- [Explore the material]:
a - Copy the passage on heavy oil production at Milne Point between "So if the oil" and "piston-based pump design.", inclusive.
b - Using the passage on heavy oil production at Milne Point, answer these questions:
(i) What does the abbreviation CHOPS stand for?
(ii) Where is the pump's motor drive placed?
(iii) About how large a pressure drop should the pump cause at the bottom of the well?

- [Excerpt provided]:
West also said that cold techniques create a smaller carbon footprint than hot techniques.
The particular technique that BP has chosen to try at Milne Point is called cold heavy oil production with sand, or CHOPS, a technique that has seen several commercial developments in Alberta.
In this technique, which depends on an unconsolidated sand reservoir, the production well has large perforations and no screen for keeping the sand out of the well. Sand is produced along with the oil and is subsequently separated from the oil at the surface by heating the oil/sand mixture in a tank.
“You’re actually producing a bit of the reservoir into the wellbore,” West said. “That is totally contrary to light oil reservoirs where you always want to keep the sand out.”
So if the oil you’re planning to pump flows like wet cement, and has grit, sand, and gravel in it like wet cement, how do you pump it? With a cement pump (aka progressive cavity pump) of course, just like a cement truck does.
A key part of the well technology is the downhole pump, known as a progressive cavity pump, consisting of a long augur-like rotor that spins at high speed inside an enveloping tube. The rotating augur screw will draw material up the well, while being less susceptible to wear than a piston-based pump design.
Because the sand in the well would tend to cause a downhole electric motor to overheat, the pump’s motor drive is placed at the surface and is connected to the pump rotor by means of a long rotating rod that extends through the well inner casing. A huge spool called a mobile gripper unit feeds the drive rod down into the well casing.
The pump should cause a pressure drawdown or drop of around 1,000 pounds per square inch or more at the bottom of the well.
“We’re going to put really significant drawdown against these open perfs,” West said. “And that’s going to induce the formation to produce into the well.”

- [Source material]:
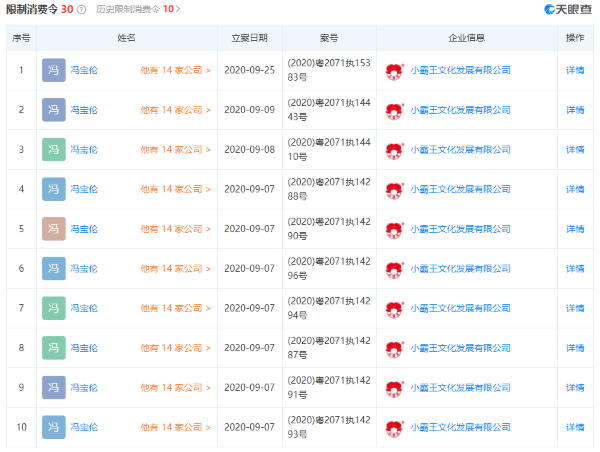Open 小霸王文化发展有限公司 link in row 3
Viewport: 600px width, 452px height.
[460, 150]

- [Task-by-task answers]:
a -
So if the oil you’re planning to pump flows like wet cement, and has grit, sand, and gravel in it like wet cement, how do you pump it? With a cement pump (aka progressive cavity pump) of course, just like a cement truck does.
A key part of the well technology is the downhole pump, known as a progressive cavity pump, consisting of a long augur-like rotor that spins at high speed inside an enveloping tube. The rotating augur screw will draw material up the well, while being less susceptible to wear than a piston-based pump design.

b -
(i) Cold heavy oil production with sand.
(ii) At the surface.
(iii) Around 1,000 pounds per square inch or more.